Some excitement this morning at the publication of names, positions and salary bands of the civil service’s top 172 earners. A few names familiar to anyone reading this blog – Matt Tee, John Suffolk, Vanessa Lawrence, Alex Allan (one for the old-skool there!) – but mostly, it’s departmental Permanent Secretaries, and very obviously senior staff. The MoD and Cabinet Office have the most people on the lists: the former mainly ‘top brass’, the latter mainly lawyers. In truth, I’m not sure there’s an awful lot to get excited about.
The real fun will come in September: it was stated in the Programme for Government, and has now been confirmed in a letter from the PM, that:
Names, grades, job titles and annual pay rates for most Senior Civil Servants and NDPB officials with salaries higher than the lowest permissible in Pay Band 1 of the Senior Civil Service pay scale to be published from September 2010.
And according to the Civil Service website, the bottom of the SCS band 1 payscale is ยฃ58,200. That’s going to mean the full salary details of many mid-level managers – quite a few of you reading this blog, I’d guess? – being published in full.
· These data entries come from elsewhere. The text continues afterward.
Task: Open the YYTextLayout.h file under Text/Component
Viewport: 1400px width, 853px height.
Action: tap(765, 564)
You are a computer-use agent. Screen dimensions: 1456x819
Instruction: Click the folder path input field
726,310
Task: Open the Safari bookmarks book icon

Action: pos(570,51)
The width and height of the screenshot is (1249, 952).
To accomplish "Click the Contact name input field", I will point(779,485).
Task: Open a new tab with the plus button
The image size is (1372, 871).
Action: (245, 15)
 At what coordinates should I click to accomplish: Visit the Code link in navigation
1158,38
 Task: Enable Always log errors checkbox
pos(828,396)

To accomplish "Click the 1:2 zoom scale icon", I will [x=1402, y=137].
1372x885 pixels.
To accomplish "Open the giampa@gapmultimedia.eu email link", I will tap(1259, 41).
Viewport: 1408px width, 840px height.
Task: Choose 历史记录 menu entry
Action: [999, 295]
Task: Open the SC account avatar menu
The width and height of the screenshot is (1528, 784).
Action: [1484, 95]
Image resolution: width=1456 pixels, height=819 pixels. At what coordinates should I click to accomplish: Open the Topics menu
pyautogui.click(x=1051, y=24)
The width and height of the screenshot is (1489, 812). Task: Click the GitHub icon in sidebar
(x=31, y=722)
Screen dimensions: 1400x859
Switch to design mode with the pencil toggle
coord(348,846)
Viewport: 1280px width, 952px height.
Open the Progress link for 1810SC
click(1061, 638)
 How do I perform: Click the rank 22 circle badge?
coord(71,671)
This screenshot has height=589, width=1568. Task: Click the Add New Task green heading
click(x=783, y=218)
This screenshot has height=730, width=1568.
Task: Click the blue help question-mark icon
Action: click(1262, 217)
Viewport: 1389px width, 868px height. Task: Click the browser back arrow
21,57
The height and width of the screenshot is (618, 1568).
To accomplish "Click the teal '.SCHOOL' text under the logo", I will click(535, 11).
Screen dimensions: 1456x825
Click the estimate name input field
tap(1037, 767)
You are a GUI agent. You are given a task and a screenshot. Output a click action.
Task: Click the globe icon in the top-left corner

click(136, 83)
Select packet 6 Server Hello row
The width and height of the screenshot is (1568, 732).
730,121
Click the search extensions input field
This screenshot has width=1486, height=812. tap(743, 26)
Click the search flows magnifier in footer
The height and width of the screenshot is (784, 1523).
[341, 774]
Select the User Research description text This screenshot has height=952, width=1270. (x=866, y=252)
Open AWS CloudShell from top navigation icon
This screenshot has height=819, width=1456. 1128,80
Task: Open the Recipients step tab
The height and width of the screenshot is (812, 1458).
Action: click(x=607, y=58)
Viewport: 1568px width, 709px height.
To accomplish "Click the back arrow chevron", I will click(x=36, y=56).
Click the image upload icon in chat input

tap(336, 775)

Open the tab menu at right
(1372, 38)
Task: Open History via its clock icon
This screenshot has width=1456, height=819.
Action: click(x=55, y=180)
Brace yourselves.
We’re getting a new committee – to include Messrs Shadbolt, Berners-Lee and Steinberg – tasked with ‘setting open data standards across the public sector and developing the legal Right to Data’; and a promise that full departmental organograms will be published in October.
But perhaps the most intriguing line is the one buried near the bottom of Cameron’s letter: ‘From July 2010, government departments and agencies should ensure that any information published includes the underlying data in an open standardised format.’ Open? Standardised? Would one expect Microsoft Office formats to meet those criteria? I’m not so sure.